How Updates in iOS 16 and Android 13 Will Change Your Phone

CUPERTINO, Calif. — Around this time every year, our smartphones become a reminder to always be ready for change.

That’s because Apple and Google announce updates to the operating systems that power our iPhones and Android phones. Soon, the software that makes the devices tick will have design tweaks and new features — in other words, new things to learn.

On Monday, Apple unveiled iOS 16, the next version of its iPhone operating system. It will include new features like a redesigned lock screen and the ability to edit text messages. Last month, Google introduced Android 13, which features a streamlined wallet app for storing credit cards and important documents like vaccine records. Both companies also said they were improving their apps for sending text messages.

The new iPhone and Android operating systems will arrive on our phones as free updates this fall.

Apple and Google often accompany these software updates with highfalutin language and promises. “Today we’re going to push our platforms further than ever,” Timothy D. Cook, Apple’s chief executive, said in a prerecorded video for the event announcing the new software.

But in reality, lots of the changes — especially the ability to retroactively edit a text — are incremental improvements that feel as if they should have happened a long time ago. Here are the most noteworthy updates to look for.

Apple said it was making a change to the first thing anyone sees when using an iPhone: the lock screen.

In the past, people could modify only the wallpaper on their lock screens. But with iOS 16, iPhone users can customize the lock screen by choosing from different fonts and colors for the clock. People will also be able to pin “widgets,” which are essentially shortcuts to apps like the phone’s calendar and fitness data tracker, to the lock screen.

These customizations could help us tailor our phones to our lifestyles. Consider that the new software will let an iPhone user create a number of custom lock screens for different scenarios.

For example, a lock screen dedicated to work could show a wallpaper of your office building and contain a calendar widget with your next meeting appointment. A lock screen for personal time could show a wallpaper of your dog and an exercise widget.
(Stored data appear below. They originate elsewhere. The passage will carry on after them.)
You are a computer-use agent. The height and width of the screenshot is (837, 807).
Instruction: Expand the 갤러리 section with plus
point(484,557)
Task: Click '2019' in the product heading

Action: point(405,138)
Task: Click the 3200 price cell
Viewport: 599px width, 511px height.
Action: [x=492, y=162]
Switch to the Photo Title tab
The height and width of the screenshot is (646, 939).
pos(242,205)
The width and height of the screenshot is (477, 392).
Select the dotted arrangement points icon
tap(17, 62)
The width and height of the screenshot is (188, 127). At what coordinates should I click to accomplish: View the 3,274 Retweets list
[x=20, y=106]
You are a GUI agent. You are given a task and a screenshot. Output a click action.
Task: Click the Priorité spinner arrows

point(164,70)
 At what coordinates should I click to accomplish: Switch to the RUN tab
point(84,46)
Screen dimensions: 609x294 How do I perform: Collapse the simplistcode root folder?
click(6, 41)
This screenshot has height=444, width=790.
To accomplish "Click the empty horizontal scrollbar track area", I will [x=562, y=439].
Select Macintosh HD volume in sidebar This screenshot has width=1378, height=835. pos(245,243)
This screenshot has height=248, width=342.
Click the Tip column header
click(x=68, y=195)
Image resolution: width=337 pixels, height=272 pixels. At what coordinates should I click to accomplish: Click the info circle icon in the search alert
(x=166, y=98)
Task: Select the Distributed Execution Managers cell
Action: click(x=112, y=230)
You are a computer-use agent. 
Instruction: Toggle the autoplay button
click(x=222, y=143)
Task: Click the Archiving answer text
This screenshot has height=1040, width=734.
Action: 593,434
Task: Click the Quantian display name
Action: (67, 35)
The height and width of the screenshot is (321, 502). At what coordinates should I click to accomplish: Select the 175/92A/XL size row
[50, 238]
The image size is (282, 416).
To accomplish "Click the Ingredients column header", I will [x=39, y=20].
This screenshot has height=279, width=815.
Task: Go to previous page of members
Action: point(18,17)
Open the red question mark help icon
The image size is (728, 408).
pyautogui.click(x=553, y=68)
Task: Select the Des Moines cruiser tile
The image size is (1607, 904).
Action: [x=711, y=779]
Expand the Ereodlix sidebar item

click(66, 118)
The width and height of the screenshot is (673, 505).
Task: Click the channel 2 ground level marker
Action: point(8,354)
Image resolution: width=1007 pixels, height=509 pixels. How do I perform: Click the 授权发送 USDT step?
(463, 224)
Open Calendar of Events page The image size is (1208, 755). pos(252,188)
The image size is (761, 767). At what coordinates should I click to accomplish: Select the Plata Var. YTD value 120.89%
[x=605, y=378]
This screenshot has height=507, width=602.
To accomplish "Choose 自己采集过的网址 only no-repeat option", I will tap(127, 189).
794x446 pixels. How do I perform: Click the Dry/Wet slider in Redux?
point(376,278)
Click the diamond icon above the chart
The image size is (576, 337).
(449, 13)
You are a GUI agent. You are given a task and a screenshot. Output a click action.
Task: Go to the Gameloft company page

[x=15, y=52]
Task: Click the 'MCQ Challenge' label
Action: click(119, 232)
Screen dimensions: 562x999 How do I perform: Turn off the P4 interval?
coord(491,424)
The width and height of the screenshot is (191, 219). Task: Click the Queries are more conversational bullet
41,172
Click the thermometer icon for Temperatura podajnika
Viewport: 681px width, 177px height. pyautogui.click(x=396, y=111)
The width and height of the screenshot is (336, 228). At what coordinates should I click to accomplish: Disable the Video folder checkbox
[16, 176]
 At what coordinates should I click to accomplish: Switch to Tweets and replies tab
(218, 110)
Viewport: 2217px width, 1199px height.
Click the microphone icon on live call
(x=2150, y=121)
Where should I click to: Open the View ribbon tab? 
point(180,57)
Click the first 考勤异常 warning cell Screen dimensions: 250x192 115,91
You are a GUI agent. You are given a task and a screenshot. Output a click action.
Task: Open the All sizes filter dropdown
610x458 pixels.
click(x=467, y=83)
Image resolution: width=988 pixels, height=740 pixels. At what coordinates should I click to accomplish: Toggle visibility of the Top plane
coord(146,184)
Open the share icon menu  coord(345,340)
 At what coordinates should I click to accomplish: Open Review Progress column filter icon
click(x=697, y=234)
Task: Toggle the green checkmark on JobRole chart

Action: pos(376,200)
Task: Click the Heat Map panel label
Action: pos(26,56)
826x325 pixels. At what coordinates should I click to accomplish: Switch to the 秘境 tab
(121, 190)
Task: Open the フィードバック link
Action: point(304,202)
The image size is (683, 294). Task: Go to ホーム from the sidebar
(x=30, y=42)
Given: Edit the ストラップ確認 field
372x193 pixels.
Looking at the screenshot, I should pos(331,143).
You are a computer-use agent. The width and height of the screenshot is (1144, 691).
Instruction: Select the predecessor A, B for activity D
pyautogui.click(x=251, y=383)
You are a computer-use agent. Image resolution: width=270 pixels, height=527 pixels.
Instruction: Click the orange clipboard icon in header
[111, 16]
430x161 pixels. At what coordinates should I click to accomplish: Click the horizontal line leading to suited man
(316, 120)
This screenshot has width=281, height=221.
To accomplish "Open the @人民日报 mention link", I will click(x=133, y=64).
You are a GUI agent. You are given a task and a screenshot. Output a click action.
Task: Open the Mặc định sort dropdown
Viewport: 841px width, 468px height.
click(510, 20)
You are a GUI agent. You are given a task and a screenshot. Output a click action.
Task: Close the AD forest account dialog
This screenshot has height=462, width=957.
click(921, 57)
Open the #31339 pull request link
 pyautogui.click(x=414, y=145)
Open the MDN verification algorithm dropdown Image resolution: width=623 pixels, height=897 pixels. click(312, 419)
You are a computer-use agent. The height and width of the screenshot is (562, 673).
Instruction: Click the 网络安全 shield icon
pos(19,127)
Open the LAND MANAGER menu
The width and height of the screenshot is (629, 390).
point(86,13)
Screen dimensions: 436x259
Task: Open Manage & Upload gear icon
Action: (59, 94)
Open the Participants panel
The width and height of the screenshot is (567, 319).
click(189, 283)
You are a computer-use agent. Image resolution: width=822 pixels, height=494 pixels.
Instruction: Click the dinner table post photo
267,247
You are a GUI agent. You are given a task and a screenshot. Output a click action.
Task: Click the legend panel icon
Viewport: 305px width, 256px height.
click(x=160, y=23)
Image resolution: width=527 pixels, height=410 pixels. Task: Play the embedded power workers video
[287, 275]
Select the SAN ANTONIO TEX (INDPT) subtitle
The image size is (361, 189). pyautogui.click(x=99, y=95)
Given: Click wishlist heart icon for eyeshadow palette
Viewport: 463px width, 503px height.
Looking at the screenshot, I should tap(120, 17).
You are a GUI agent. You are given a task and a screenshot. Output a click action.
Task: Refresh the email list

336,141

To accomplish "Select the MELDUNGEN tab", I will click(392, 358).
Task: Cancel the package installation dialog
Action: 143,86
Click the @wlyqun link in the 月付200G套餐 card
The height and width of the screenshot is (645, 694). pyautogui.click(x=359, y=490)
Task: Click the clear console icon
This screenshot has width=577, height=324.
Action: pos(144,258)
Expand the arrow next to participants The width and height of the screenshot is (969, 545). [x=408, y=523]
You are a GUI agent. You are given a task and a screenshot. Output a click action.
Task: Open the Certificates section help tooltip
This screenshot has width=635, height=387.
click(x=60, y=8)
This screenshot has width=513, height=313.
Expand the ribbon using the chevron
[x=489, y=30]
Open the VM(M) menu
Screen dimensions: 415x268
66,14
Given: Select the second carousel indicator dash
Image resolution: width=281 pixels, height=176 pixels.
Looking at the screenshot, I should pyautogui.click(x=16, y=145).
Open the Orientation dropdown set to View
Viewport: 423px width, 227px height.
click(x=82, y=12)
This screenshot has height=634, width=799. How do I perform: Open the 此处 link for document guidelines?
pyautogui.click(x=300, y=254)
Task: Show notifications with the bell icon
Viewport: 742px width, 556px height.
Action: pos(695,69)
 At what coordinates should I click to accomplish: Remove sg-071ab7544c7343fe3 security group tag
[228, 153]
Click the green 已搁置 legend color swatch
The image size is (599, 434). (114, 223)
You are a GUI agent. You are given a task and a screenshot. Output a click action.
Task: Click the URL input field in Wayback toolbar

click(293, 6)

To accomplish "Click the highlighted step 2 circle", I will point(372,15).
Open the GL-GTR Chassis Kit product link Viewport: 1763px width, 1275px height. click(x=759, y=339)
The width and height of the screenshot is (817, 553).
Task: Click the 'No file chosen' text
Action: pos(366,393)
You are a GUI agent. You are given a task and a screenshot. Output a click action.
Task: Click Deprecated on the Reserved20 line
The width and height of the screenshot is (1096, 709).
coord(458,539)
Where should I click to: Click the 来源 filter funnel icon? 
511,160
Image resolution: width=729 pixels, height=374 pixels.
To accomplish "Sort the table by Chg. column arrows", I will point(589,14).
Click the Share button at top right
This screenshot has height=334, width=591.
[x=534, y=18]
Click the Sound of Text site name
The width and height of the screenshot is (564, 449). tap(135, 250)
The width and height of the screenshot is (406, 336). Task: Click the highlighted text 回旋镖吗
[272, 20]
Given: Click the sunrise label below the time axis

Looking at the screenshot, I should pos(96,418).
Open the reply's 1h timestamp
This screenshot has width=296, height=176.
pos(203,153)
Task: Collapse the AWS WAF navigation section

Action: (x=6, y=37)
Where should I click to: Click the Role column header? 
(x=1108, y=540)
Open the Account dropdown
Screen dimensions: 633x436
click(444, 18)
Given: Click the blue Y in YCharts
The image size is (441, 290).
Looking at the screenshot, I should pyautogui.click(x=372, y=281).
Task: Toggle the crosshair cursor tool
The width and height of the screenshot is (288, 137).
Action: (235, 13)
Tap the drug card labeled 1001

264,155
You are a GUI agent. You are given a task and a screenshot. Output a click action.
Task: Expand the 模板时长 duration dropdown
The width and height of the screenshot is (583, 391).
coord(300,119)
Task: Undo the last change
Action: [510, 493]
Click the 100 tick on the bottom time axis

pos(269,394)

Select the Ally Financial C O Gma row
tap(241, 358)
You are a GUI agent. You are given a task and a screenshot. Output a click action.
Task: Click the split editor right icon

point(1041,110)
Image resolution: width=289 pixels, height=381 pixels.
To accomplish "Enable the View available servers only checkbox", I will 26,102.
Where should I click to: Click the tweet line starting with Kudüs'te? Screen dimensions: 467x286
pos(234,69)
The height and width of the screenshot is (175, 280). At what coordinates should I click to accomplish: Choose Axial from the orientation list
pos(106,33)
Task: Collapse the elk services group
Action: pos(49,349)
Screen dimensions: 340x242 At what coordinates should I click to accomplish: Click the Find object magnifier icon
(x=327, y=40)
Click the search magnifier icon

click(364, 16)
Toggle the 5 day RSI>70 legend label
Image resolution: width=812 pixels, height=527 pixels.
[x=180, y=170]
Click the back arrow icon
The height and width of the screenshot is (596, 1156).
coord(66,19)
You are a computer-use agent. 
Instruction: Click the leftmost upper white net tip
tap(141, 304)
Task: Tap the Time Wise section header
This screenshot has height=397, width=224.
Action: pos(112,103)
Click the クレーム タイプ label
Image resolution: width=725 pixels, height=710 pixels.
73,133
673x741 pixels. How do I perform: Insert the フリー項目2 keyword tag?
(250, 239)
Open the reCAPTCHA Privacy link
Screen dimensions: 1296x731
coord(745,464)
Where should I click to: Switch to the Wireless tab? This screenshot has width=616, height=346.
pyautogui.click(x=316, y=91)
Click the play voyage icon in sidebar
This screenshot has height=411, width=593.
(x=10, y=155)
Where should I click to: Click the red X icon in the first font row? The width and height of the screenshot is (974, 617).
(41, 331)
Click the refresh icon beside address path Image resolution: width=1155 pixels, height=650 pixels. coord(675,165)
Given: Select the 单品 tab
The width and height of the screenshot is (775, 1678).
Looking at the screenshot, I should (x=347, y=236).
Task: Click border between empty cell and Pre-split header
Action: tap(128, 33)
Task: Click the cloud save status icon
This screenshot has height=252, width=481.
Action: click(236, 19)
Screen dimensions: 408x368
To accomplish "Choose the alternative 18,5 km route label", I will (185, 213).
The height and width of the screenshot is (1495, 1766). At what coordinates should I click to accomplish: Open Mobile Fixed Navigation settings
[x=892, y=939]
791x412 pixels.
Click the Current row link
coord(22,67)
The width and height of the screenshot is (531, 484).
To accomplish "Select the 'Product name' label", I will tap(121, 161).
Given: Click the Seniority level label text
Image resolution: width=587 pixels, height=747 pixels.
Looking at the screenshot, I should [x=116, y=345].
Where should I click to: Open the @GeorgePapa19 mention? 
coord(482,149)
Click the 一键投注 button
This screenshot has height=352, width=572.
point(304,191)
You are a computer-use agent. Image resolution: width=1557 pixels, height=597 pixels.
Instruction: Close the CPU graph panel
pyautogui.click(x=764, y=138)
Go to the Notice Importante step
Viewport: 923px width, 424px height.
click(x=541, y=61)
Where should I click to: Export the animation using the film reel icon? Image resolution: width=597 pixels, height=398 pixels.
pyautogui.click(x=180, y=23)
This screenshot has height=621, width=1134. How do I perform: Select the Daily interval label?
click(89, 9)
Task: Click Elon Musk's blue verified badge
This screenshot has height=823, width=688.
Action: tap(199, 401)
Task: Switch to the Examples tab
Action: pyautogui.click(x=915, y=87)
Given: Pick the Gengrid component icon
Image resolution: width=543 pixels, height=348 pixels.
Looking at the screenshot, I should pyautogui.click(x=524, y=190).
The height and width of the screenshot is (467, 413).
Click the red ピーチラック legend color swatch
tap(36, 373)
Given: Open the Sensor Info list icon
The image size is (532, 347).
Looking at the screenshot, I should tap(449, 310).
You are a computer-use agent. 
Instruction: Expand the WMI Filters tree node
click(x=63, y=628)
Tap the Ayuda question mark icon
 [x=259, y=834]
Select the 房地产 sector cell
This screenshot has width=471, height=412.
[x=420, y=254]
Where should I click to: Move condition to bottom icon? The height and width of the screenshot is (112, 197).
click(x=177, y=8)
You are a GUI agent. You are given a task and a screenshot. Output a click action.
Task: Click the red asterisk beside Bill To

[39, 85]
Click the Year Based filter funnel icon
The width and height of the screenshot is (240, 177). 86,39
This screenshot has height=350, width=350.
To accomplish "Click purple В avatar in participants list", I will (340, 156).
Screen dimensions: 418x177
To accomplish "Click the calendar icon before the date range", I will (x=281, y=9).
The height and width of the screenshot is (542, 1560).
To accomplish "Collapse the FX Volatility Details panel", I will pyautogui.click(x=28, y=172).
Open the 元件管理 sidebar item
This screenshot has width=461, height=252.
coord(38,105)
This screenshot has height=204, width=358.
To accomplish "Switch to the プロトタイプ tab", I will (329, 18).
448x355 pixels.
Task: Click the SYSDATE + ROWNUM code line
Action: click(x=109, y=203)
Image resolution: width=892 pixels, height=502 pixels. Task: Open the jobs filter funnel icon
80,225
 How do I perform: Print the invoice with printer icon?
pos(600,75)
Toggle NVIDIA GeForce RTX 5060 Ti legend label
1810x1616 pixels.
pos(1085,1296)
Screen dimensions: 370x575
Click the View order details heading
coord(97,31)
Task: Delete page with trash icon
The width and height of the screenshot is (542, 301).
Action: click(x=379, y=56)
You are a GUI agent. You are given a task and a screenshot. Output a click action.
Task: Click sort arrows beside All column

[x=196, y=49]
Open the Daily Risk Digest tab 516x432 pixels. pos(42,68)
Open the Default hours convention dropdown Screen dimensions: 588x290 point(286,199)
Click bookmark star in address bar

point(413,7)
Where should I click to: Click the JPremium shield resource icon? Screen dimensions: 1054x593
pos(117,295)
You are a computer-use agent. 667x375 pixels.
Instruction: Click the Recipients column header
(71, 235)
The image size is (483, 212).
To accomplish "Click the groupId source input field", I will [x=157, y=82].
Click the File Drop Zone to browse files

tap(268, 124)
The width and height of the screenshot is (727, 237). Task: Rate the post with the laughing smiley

The idea is that people will be able to switch among lock screens to better accommodate their needs throughout the day.

The pandemic accelerated the use of mobile purchases as many people shifted toward contactless digital payments to avoid touching cash. Apple has had a robust offering for electronic payments for more than five years with its Wallet software for iPhones, which lets people make credit card purchases and carry important documents like boarding passes and health data.

Google, which has struggled to market its mobile payments technology, took the opportunity last month to delve itself further into payments with Android 13. For years, its Google Pay system severely lagged Apple’s payment system because few Android users understood how to use the technology.

Last month, Google renamed its digital payments app Google Wallet. The company simplified the technology by embedding a shortcut to the wallet into the Android lock screen. It also plans to expand the software beyond credit cards, to include documents like boarding passes, movie tickets and Covid-19 vaccination proof.

Anyone who has sent text messages with a phone is familiar with the digital divide between the so-called green bubble and blue bubble.

When a text message is sent from an Android phone, it shows up as a green bubble on the recipient’s screen, with pictures and videos often pixelated and distorted. That’s because a green bubble message is sent through the phone carrier’s network, which automatically degrades the quality of the image.

In contrast, blue bubble messages sent between iPhone users go through iMessage, Apple’s proprietary messaging service, which maintains a high-quality look for photos and videos.

With Android 13, Google is trying to create a blue bubble experience of its own. The company is building into its messaging app a technology called Rich Communication Services, which can send high-resolution images and large files. It will also let people create group conversations, like most modern messaging apps.

Apple, meanwhile, is making changes to iMessage so that iPhone users can edit or recall messages after they are sent. Retroactive message editing, which would spare us the embarrassment of bizarre autocorrect typos or the accidental pocket text, has been a feature people have wanted for years.

These days, no software update would be complete without a Big Tech company’s proclaiming that it cares about our privacy. That’s because the tech companies want users to feel safe sharing personal data, especially as European regulators and others have cracked down on them over the issue.

So naturally, Apple and Google said they were offering more protections to user data in their next operating systems.

Apple, which has long allowed iPhone users to give family members and romantic partners permanent access to their location data, said it would provide deeper controls for such data sharing should an intimate relationship go awry. Its new software feature, Safety Check, will let people quickly review and revoke access to such data so that they can protect their information from abusers.

Google said it would give users more control over what data was shared with third-party apps. In the next version of Android, people will also be able to give apps access to just certain photos instead of their entire camera roll — a measure of protection against malicious apps that disguise themselves as photo-editing software.

If many of these tweaks feel long overdue, that’s because they are. Just as smartphone hardware upgrades have become more and more incremental, the software is also inching toward becoming better — but unremarkably so.